Dzisiaj rozmawiałam ze znajomą z pierwszego roku. O przedmiotach, kolokwiach, sesjach i książkach. I powiem Wam szczerze, że patrząc na nią przypomniałam sobie siebie kiedy to przyszłam na studia. Taka świeża, z wielką pasją, ambicjami i wielkimi marzeniami. Teraz też mam pasje, wielkie marzenia i ogromne ambicje. Ale myślę, że trochę to coś innego niż było.
Ciężko to opisać. W każdym razie zdałam sobie sprawę, że człowiek przechodzi przez wiele sytuacji. Sytuacji, w których jest oceniany, w których widzi różnych ludzi, ich zdolności i predyspozycje. Czasami spotykają nas sytuacje, które bezpośrednio w nas uderzają, które mają bezpośredni wpływ na nasz rozwój.

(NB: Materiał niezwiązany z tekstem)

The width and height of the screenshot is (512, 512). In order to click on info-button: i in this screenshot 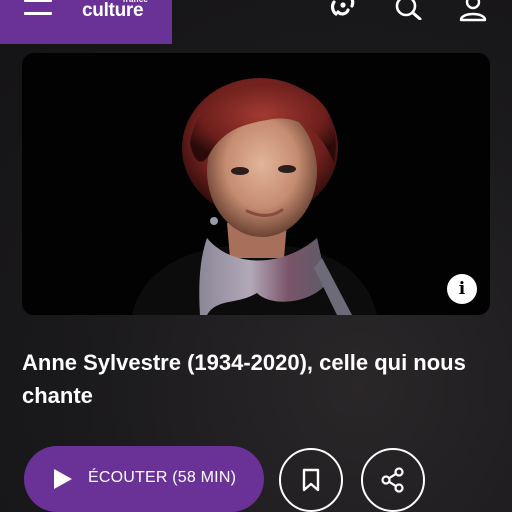, I will do `click(462, 289)`.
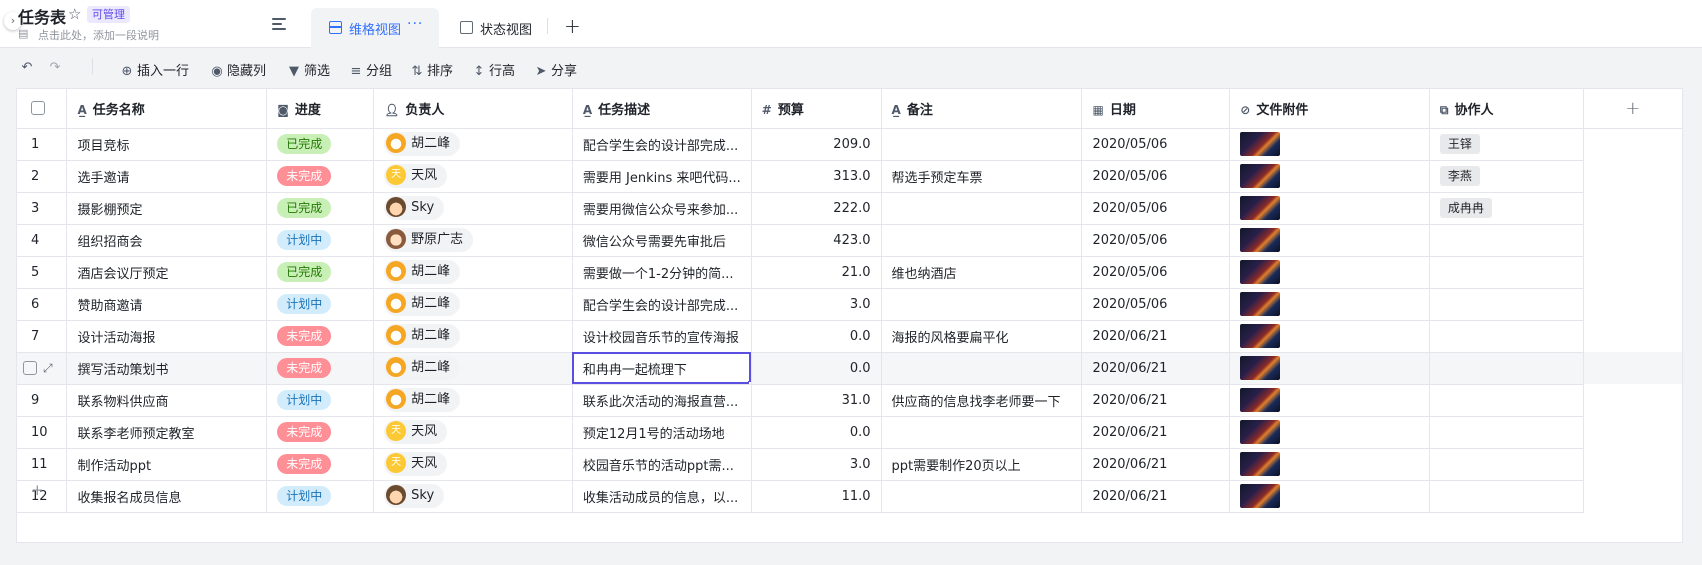  Describe the element at coordinates (816, 496) in the screenshot. I see `cell-budget: 11.0` at that location.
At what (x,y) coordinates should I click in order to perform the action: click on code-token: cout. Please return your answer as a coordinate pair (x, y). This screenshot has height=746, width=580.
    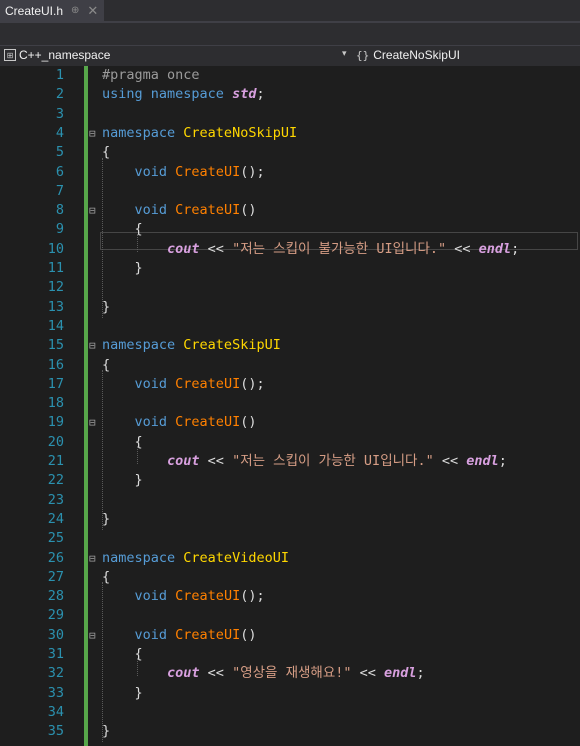
    Looking at the image, I should click on (184, 461).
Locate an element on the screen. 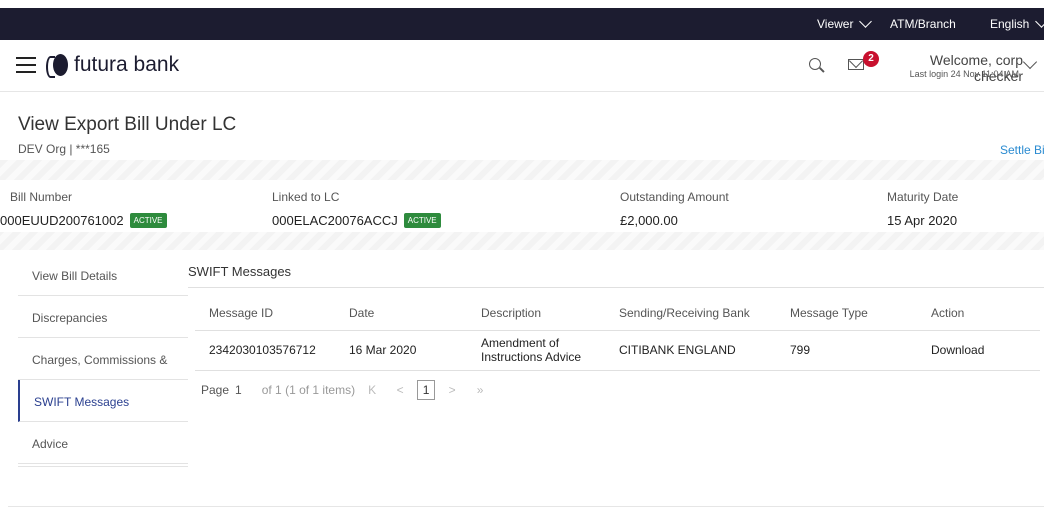 Image resolution: width=1044 pixels, height=508 pixels. page-label: Page is located at coordinates (216, 390).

Myślę, że moja pasja jest nadal silna. A z roku na rok zarówno chęci jak i zaangażowanie do nauki i bycia coraz lepszym wzrasta. Zapewne Ty jak i ja mieliśmy w swoim życiu wiele sytuacji, gdzie ktoś w nas chciał zgasić te wielkie chęci, które mamy, zapał do robienia czegoś, co daje nam tak wielką radość. I myślę, że takie sytuacje wiele pokazują. Zarówno udowadniają nam, że pasja którą mamy faktycznie jest dla nas ważną rzeczą, bo potrafimy o nią walczyć i nie zrażamy się. A z drugiej strony to pewien test charakteru. Coś co sprawia, że z jeszcze mocniej walczymy, jeszcze mocniej się staramy i jeszcze bardziej potrafimy czerpać radość z danego zadania.
I do czego zmierzam ? Moja pasja nie jest już może taka świeża jak koleżanki z pierwszego roku. Nie jest już taka, jak była wcześniej. Zmienia się razem ze mną. Jest jeszcze silniejsza, można rzec dojrzała i bardzo świadoma. Mimo zniechęcających słów ludzi potrafię jej bronić i nie zrażam się. Mimo częstego nadmiaru obowiązków, który wydaje się momentami przytłaczający- nie wyobrażam sobie siebie na innych studiach. Mimo trudności, lubię się uczyć i wracać do kolejnych zadań. Bo wiem, dokąd prowadzi mnie droga, którą sama wybrałam. Mam świadomość swoich celów i lubię pracować. Lubię się rozwijać. Dla samej siebie. Nie dla kogoś.
I Wy też nigdy się nie poddawajcie. Rozwijajcie się i wierzcie w swoje możliwości. Wierzcie w swoje pasje. Nawet jeśli ona zmienia się na przestrzeni lat- dbajcie o nią i o to co daje wam radość. Bo wielokrotnie to nie tylko przynosi radość Nam, ale też ludziom wokół nas. ;)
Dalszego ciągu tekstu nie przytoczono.